UK Prime Minister Theresa May’s plan to enter into cross-party Brexit discussions without the official opposition leader Jeremy Corbyn, has been widely condemned by MPs and political commentators on social media.
In the immediate aftermath of the crushing defeat of her Brexit deal in the House of Commons on Tuesday, May stated that she would now seek cross-party talks with senior politicians to find “genuinely negotiable” solutions which she can take to EU negotiators.
One of those senior politicians who wont be included in talks with the PM is the Labour leader, according to the leader of the house, Andrea Leadsom. In an interview with BBC Radio 4’s Today programme, Leadsom dismissed any notion that Corbyn would be invited to discuss the best way forward.
She insisted Corbyn had an opportunity in parliament on Tuesday to lay out “his alternative proposals,” claiming “he clearly has none.”
The apparent sidelining of the Labour leader has provoked heavy criticism from some notable MPs, particularly those so-called “senior politicians” the PM could be potentially seeking out for talks.

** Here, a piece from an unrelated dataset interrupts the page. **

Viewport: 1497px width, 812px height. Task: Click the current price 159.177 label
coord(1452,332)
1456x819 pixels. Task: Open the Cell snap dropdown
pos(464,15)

MPs such as Yvette Cooper, Labour chair of the Commons home affairs committee, who has taken to social media to label May’s cross-party proposals without Corbyn as “ludicrous & unworkable.”
Former Labour leader Ed Miliband has claimed any talks without the official opposition leader would demonstrate “a woeful failure” by the PM “to rise to the moment.” Other MPs and political commentators were quick to denounce May’s planned discussions.
It comes after UK MPs voted down May’s Brexit plan on Tuesday by 432 votes to 202 – a margin of 230 – the worst defeat for any British government in over 100 years.
READ MORE: Brexit: 71 UK opposition Labour party lawmakers back second referendum – media
The EU’s chief negotiator Michel Barnier has told the European Parliament that the risk of no deal on Brexit has never been higher, and that he fears “more than ever” a chaotic UK departure from the bloc.
If May thought she might find some words of comfort from EU leaders after her humiliating defeat, then she would have been left feeling disappointed, following French President Emmanuel Macron’s comments on Wednesday. He has insisted that the EU has “reached the maximum” of what it can offer the UK and will not compromise European interests for the sake of resolving a British political crisis.